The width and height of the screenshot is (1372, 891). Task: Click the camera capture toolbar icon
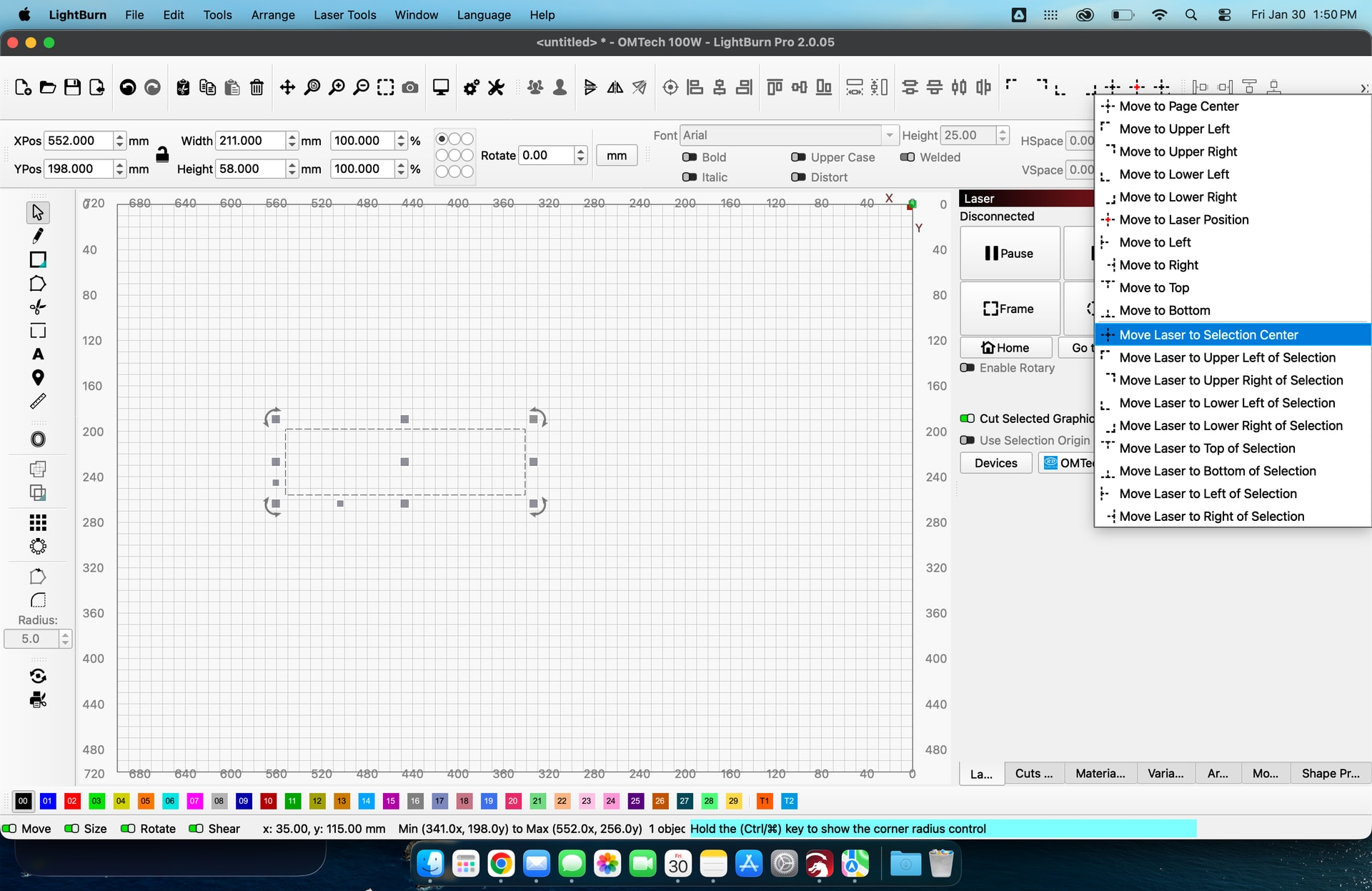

* * *

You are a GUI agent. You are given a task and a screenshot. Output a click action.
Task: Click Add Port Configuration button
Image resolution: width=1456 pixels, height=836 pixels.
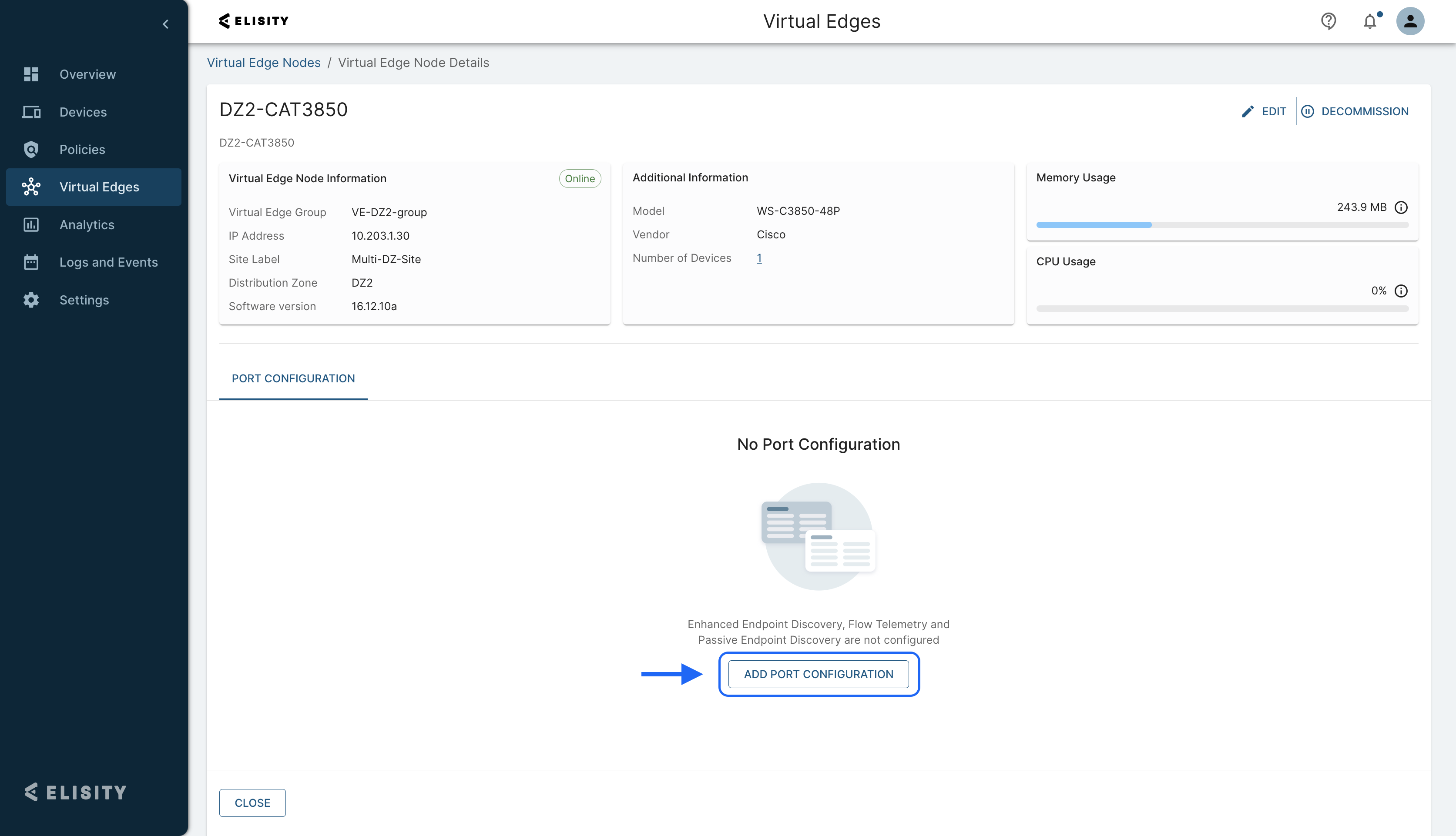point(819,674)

Work task -> Please return every line in the data that includes the string "screenshot".

Response to this exercise ->
The width and height of the screenshot is (1372, 891). Task: Click the camera capture toolbar icon
You are a GUI agent. You are given a task and a screenshot. Output a click action.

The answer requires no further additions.